‘Los defectos de la anestesia’ de Ernesto Ortega, en Enkuadres.

Ernesto Ortega, Los defectos de la anestesia, Enkuadres, 2019.

El microrrelato se ha afianzado durante los últimos años con figuras y prácticas ilustres como podemos ver, por ejemplo, con la proliferación de antologías, estudios y reseñas sobre el mismo.

Uno de esos nombres es Ernesto Ortega que con ‘Los defectos de la anestesia’ se ha colado entre los finalistas del Setenil de este año 2020. Quizá eso sea lo de menos, que se lo lleve o no: más allá de lo personal y económico, el relumbrón que aporta un premio así, el verdadero premio es que quienes leen podamos conocer o reconocer a un autor como este, que no se disipe su obra en el tráfago y la bruma de la montaña de libros que se publican en España o tenemos por leer en nuestras estanterías.

En su libro anterior, ‘Microenciclopedia ilustrada del amor y el desamor’, publicada en Talentura, ya se notaba algo, la maestría imagino, que destacaba en los micros de este autor: la presencia de Manu Espada, entre otros escritores y referencias, entre sus páginas -Espada es otro microrrelatista, que además publicó un manual de herramientas del género muy útil- me llamó la atención y es que Dios los cría y ya sabemos qué hacen ellos.

Ernesto Ortega domina esas herramientas y armas retóricas del micro, ya queda dicho. Después, hay que saber precisar el uso, matizar las historias con literatura, aportar imaginación y conseguir emocionar a quien abre el libro con intención de leerlo. Y también, lo digo ya, prueba superada.

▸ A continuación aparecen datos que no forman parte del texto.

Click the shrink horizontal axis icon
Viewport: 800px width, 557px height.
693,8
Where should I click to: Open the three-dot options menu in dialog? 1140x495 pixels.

Desde la primera página -en realidad, desde el mismo título-, Ortega juega como un niño, disfruta de esto que es la literatura y no olvida que la calidad del juego es lo importante no lo vacío del mismo, la risa fácil o la complacencia del chiste cómodo: mantiene la tensión necesaria, concluye de manera extraordinaria los micros al saber lo importante que es el final de los mismos y nos da las pinceladas justas en otros para que nos creamos que estamos leyendo a un clásico. Nos reverberan palabras, nos recuerdan a otras, el estilo se mezcla con el de alguna figura literaria que ronda nuestra cabeza… Y eso se llama trabajo, nula improvisación o al menos, apariencia de que esa naturalidad tiene mucho de organización detrás, entre bambalinas. ¿Hemos de recordar que escribir es una solitaria acción que procura llegar con su resultado a una colectividad lectora?

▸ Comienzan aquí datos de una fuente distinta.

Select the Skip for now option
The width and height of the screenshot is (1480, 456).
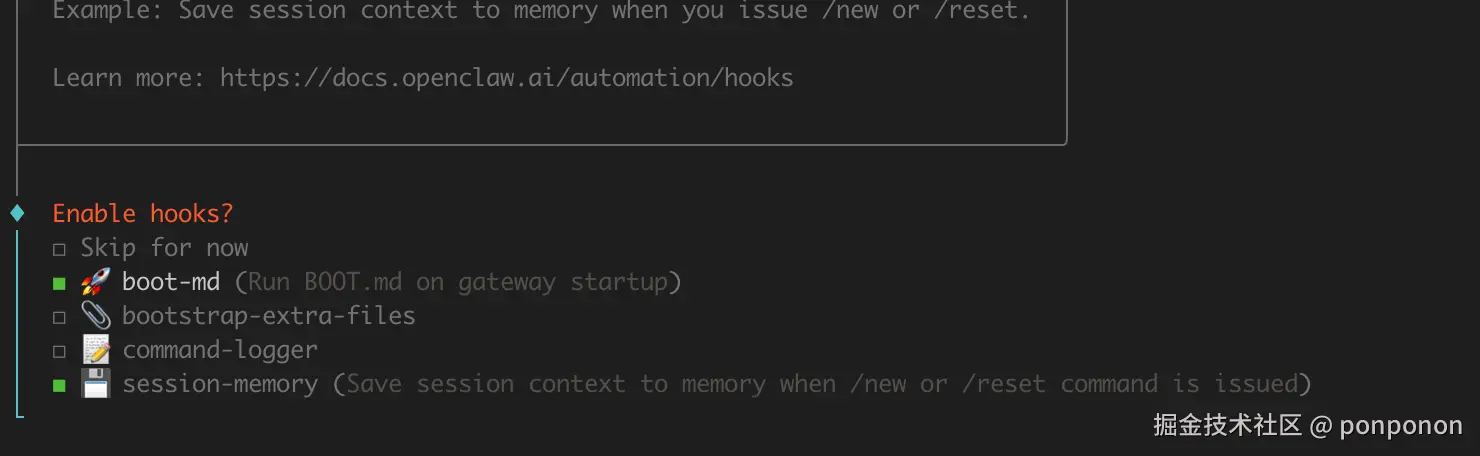click(x=164, y=248)
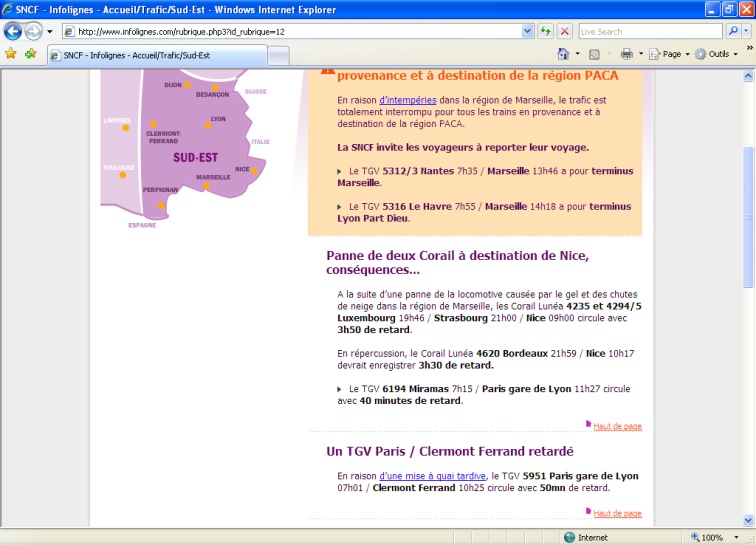Viewport: 756px width, 545px height.
Task: Click "Haut de page" below the Nice article
Action: [617, 426]
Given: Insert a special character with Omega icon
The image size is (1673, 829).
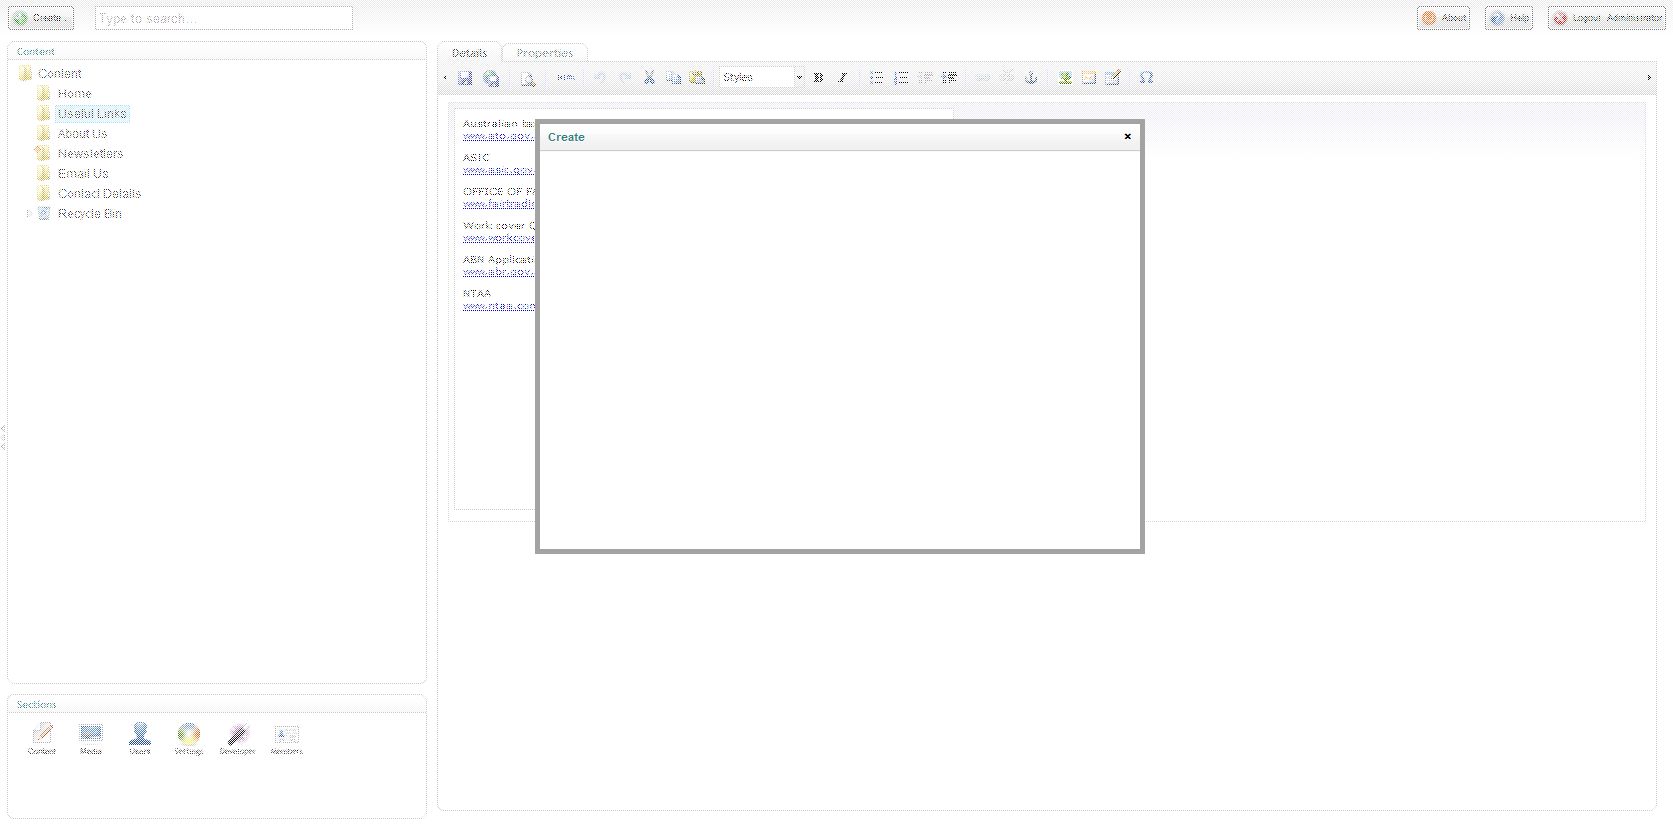Looking at the screenshot, I should [x=1146, y=78].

Hay un ‘Consentimiento de lectura’ al principio del libro: para que sepamos que si se acepta la lectura, el autor, los narradores, las que cuentan, no tendrán responsabilidad alguna y esto, más allá de ser una divertida entrada a un libro que desde el título presume de ‘defectos’, tiene otra lectura que me atrae muchísimo: somos responsables cuando leemos de lo que leemos y de cómo lo leemos. Aunque después perviva el silencio, el angustioso e incomprensible despertar de esa ficción o, por qué no, el abandono del libro por falta de empatía. Que también es una posibilidad, nos dice el autor.

No quiero destripar los micros: solo nombro los temas que toca -algunos- Ortega. El repaso de mitos, la crítica al machismo, la maldad, la extrañeza y la metaliteratura están presentes. El libro está plagado de guiños literarios, concreciones espeluznantes, preocupaciones que provocan miedo y mucha técnica que oculta el autor con habilidad y maestría: historias que avanzan al revés, el manejo del tiempo y la fabulación, la diseminación-recolección, la historia que se deja abierta o cerrada con la última frase, la metamorfosis total de quien protagoniza la acción (pura) del micro (no puedo dejar de citar el antológico “Adaptación”), el aviso de que cuantas más lecturas, menos dificultad tendremos para interpretar micros o cualquier tipo de discurso (es decir, menos seremos engañados, más aprenderemos y más libres y felices seremos)…

En fin, un gran libro, entretenido, diverso, divertido y literario. Y los “defectos” duran gracias a la anestesia orteguiana: el escritor consigue fijar en nuestra memoria algunos textos, gracias a la delicada manera de hacer avanzar la historia, al material léxico elegido y sobre todo, por el tratamiento que le impone, aderezándolo con una naturalidad que es envidiable.

Esos defectos, que son los mismos que descubrimos sobre nuestra personalidad, cuando nos los ofrece Ernesto Ortega de manera literaria, y que aceptamos con una sonrisa al disfrutar unos textos tan pulidos, tan bien escritos y con tanto cariño y amor hacia la literatura.

‘Los defectos de la anestesia’ de Ernesto Ortega, en Enkuadres.